Alfred Nobel, the great Swedish inventor and industrialist, was a man of many contrasts. He was the son of a bankrupt, but became a millionaire; a scientist with a love of literature, an industrialist who managed to remain an idealist. He made a fortune but lived a simple life, and although cheerful in company he was often sad in private. A lover of mankind, he never had a wife or family to love him; a patriotic son of his native land, he died alone on foreign soil.
He invented a new explosive, dynamite, to improve the peacetime industries of mining and road building, but saw it used as a weapon of war to kill and injure his fellow men. During his useful life he often felt he was useless: "Alfred Nobel," he once wrote of himself, "ought to have been put to death by a kind doctor as soon as, with a cry, he entered life."

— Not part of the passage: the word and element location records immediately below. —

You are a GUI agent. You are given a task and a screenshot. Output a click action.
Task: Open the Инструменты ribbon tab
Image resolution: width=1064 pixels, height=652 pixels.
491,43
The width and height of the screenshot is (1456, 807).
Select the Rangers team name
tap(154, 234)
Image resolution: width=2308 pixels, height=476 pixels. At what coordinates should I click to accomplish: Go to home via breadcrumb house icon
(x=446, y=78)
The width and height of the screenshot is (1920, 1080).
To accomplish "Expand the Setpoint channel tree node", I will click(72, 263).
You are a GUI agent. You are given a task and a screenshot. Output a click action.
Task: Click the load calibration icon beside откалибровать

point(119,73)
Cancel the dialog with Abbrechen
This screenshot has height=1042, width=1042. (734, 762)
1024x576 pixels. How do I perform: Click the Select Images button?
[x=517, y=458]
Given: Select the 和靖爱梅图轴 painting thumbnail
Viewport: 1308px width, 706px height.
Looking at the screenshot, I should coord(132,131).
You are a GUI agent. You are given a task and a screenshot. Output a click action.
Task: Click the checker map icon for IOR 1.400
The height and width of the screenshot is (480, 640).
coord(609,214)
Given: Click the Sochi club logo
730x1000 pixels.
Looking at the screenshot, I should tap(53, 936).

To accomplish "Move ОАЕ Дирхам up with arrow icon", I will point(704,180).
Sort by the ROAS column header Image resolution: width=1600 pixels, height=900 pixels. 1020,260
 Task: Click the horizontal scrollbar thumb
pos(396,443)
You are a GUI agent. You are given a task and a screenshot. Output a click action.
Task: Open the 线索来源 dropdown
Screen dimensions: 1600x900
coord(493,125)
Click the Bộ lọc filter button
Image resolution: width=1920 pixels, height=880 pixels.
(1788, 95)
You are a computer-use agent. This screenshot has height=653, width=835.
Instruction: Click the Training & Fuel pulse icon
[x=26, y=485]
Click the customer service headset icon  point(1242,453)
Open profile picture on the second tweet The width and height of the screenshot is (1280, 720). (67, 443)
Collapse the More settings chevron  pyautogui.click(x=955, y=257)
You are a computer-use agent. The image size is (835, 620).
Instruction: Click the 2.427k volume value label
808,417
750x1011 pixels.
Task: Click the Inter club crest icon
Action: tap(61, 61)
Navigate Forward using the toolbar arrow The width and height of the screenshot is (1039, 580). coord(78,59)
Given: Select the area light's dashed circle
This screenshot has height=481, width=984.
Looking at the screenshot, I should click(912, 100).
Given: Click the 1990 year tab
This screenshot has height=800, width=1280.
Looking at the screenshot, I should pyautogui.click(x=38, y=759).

World-famous for his works he was never personally well known, for throughout his life he avoided publicity. "I do not see," he once said, "that I have deserved any fame and I have no taste for it," but since his death, his name has brought fame and glory to others.
He was born in Stockholm on October 21, 1833 but moved to Russia with his parents in 1842, where his father, Immanuel, made a strong position for himself in the engineering industry. Immanuel Nobel invented the landmine and made a lot of money from government orders for it during the Crimean War, but went bankrupt soon after.
Most of the family returned to Sweden in 1859, where Alfred rejoined them in 1863, beginning his own study of explosives in his father's laboratory. He had never been to school or university but had studied privately and by the time he was twenty was a skilful chemist and excellent linguist, speaking Swedish, Russian, German, French and English.
Like his father, Alfred Nobel was imaginative and inventive, but he had better luck in business and showed more financial sense. He was quick to see industrial openings for his scientific inventions and built up over 80 companies in 20 different countries. Indeed his greatness lay in his outstanding ability to combine the qualities of an original scientist with those of a forward-looking industrialist. But Nobel's main concern was never with making money or even with making scientific discoveries.
Seldom happy, he was always searching for a meaning to life, and from his youth had taken a serious interest in literature and philosophy. Perhaps because he could not find ordinary human love -- he never married -- he came to care deeply about the whole of mankind. He was always generous to the poor: "I'd rather take care of the stomachs of the living than the glory of the dead in the form of stone memorials," he once said.
His greatest wish, however, was to see an end to wars, and thus peace between nations, and he spent much time and money working for this cause until his death in Italy in 1896. His famous will, in which he left money to provide prizes for outstanding work in Physics, Chemistry, Physiology, Medicine, Literature and Peace, is a memorial to his interests and ideals. And so, the man who felt he should have died at birth is remembered and respected long after his death.